Меньшенин, слушая речь профессора, смотрел на бородавку возле его носа, затем шевельнул плечами.
— Наука может развиваться только в столкновении мнений, так ведь? — спросил он с непонятной веселостью в лице. — Так почему же я должен вас не любить, Климентий Яковлевич? Вы, профессор, мой лучший друг, помогаете отточить мысль, выверить все сомнительное. История наших с вами корней, история славянства, которой, надо признать, по непонятным причинам никто серьезно не занимается, тема не случайная для меня. Убежден, будущее таит много самых невероятных сюрпризов, и спасение в одном — национальном единении. Это доказано прошлым, это не раз повторится и в будущем. Иных путей я не знаю. Потом же, я русский, нахожусь на русской земле, вышел из нее, и хочу заниматься русской историей. Что же в этом предосудительного, профессор?

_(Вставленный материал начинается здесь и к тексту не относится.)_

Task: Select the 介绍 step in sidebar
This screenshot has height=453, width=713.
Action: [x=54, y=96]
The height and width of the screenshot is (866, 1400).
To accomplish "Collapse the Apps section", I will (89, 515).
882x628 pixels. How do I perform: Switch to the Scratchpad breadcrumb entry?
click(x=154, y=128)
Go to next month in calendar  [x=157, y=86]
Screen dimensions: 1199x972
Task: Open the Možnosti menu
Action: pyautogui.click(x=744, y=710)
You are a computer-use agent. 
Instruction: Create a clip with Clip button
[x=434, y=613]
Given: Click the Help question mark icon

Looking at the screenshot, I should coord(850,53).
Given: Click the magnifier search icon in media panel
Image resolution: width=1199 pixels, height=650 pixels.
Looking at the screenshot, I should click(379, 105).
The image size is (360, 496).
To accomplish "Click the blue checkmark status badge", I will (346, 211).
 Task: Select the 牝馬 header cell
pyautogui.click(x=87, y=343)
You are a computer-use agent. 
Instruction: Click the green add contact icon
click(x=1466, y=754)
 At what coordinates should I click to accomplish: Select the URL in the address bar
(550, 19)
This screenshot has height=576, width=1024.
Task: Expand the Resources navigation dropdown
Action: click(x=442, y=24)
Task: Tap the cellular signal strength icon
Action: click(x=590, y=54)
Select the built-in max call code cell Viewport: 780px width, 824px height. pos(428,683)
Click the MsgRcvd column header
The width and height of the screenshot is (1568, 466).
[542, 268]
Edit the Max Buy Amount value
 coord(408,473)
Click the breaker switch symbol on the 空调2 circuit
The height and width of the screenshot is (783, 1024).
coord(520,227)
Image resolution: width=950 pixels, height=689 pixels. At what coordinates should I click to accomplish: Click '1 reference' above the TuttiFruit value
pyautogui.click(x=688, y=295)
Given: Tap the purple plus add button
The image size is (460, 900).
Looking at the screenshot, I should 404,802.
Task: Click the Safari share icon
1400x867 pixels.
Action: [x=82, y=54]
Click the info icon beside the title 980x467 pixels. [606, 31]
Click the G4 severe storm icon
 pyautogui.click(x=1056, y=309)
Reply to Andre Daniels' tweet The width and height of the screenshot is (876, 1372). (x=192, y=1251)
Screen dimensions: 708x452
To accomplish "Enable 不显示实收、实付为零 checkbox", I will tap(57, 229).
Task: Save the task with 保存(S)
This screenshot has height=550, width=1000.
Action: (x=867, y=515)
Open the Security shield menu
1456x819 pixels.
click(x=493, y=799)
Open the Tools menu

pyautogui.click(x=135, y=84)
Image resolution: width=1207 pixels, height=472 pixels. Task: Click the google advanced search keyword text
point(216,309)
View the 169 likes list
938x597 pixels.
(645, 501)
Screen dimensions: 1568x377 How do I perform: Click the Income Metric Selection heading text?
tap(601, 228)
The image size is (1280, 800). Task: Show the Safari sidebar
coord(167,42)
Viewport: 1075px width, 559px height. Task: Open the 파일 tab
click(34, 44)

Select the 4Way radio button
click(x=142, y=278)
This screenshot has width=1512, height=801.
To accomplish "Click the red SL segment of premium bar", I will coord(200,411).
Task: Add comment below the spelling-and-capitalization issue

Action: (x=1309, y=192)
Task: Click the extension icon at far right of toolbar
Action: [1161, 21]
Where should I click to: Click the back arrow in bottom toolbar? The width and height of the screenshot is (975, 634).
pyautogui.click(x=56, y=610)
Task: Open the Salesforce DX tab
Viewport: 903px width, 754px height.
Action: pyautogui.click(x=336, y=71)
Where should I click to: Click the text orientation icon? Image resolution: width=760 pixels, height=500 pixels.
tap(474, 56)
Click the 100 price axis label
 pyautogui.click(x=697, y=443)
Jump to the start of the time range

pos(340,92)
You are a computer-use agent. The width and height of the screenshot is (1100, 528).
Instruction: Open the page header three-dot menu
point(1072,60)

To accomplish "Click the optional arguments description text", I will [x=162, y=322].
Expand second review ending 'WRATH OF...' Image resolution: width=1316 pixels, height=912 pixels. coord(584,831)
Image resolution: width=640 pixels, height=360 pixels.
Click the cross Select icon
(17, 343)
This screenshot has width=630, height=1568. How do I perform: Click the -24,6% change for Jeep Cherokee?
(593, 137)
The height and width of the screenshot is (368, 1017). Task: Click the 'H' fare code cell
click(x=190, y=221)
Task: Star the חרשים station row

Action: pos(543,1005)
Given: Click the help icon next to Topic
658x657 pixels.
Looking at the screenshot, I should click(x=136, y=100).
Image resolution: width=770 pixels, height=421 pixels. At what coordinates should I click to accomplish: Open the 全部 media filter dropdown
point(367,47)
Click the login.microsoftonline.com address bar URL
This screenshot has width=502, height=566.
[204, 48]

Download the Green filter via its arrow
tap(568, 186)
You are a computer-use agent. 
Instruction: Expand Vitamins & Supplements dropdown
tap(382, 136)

Заслушавшись романтической и горячей речью молодого человека, профессор Коротченко не дал, однако, застать себя врасплох; он тихонько пошевелил короткими пальцами правой руки, до сего времени спокойно лежавшей на краю письменного стола и, словно вспомнив нечто совершенно неотложное, несколько раз погладил свою бритую и гладкую голову.
— Так, так, так, уважаемый коллега, — мягко кивал он. — Вопросик, вопросик можно? Чувство национального достоинства, национального самосознания, — хорошо, хорошо, хорошо! И тут же — чувство национальной исключительности — один, заметьте, один лишь малюсенький шажок… А далее? Пропасть… В глазах темно… Из сей же удушливой пропасти то и дело высовывается рожа… да, да, да — рожа национализма, а проще — фашизма.
— И опять вы высказываете недюжинный ум, профессор! Разумеется, критика необходима в любом творческом процессе. — Меньшенин позволил себе слегка улыбнуться. — Но здесь ваши сомнения вряд ли правомерны. В русском человеке никогда не было подобного национализма, допустим, такого, как у немцев, англичан или японцев. Я уже не говорю о евреях или других небольших народах. У русского человека крайнее проявление национального отмечалось лишь в его глупейшей способности бросаться грудью на пулемет или с гранатой под танк… конечно, когда ничего другого не оставалось. А так у него вообще, к сожалению, и на беду ему, национализм, этот могучий инстинкт самосохранения, полностью атрофирован, — то ли заслуги ваших дорогих норманнов, то ли еще что…
— Мне, конечно, очень поучительно следить за вашим диспутом, — вмешался Одинцов, почувствовав излишнее напряжение и при этом слегка откидывая голову с густой гривой волнистых, хорошо сохранившихся, но уже облагороженных тусклым серебром волос. — Простите, коллеги, через полчаса мне необходимо на совещание, отложим разговор. А вам, Алексей, обещаю все продумать… прощупать в нужных инстанциях, — на нашем уровне мы этого осилить не сможем, решить тем более.
— Ага, все стало на место, — сказал Меньшенин, вздыхая. — Вы хотите посоветоваться в верхах, не повредит ли моя, странная, на ваш взгляд, затея
А между тем, Меньшенин действительно испытывал в этот момент сильнейшее затруднение и почти непреодолимый разлад с собою, словно кто взял и перевернул картину жизни, показывая ее в истинном свете и значении. Его живое воображение тотчас нарисовало нечто фантастическое: он увидел перед собой непроходимый заслон из бесчисленного множества Одинцовых и Коротченок; плечом к плечу сидели они перед ним рядами, все с философским выражением лица, и все выставив вперед и положив одна на другую пухлые ладошки; вот тут он и понял, что ему вовек не прорваться сквозь эту глубоко эшелонированную оборону. Еще пытаясь нащупать выход, он вертел головою в разные стороны и везде видел одно и то же; ни с тылу, ни с флангов прорваться было нельзя; но и показать своего поражения вот так просто нельзя было.
Заставив даже невозмутимого профессора Коротченко вздрогнуть руками, Меньшенин вскрикнул, бросился к Одинцову.
— Я вас расцелую, Вадим Анатольевич! — восторженно кричал он. — Можно? И вас расцелую, Климентий Яковлевич, дорогой мой учитель и указующий перст!
Он лез, и очень напористо, к Одинцову, широко раскинув руки, хотя тот упорно не допускал его близко и энергично отпихивал.
— Да что такое? — волновался солидный, в годах, ученый. — Да вы наконец объяснитесь! — решительно требовал он. — Объяснитесь, а тогда и целоваться будем!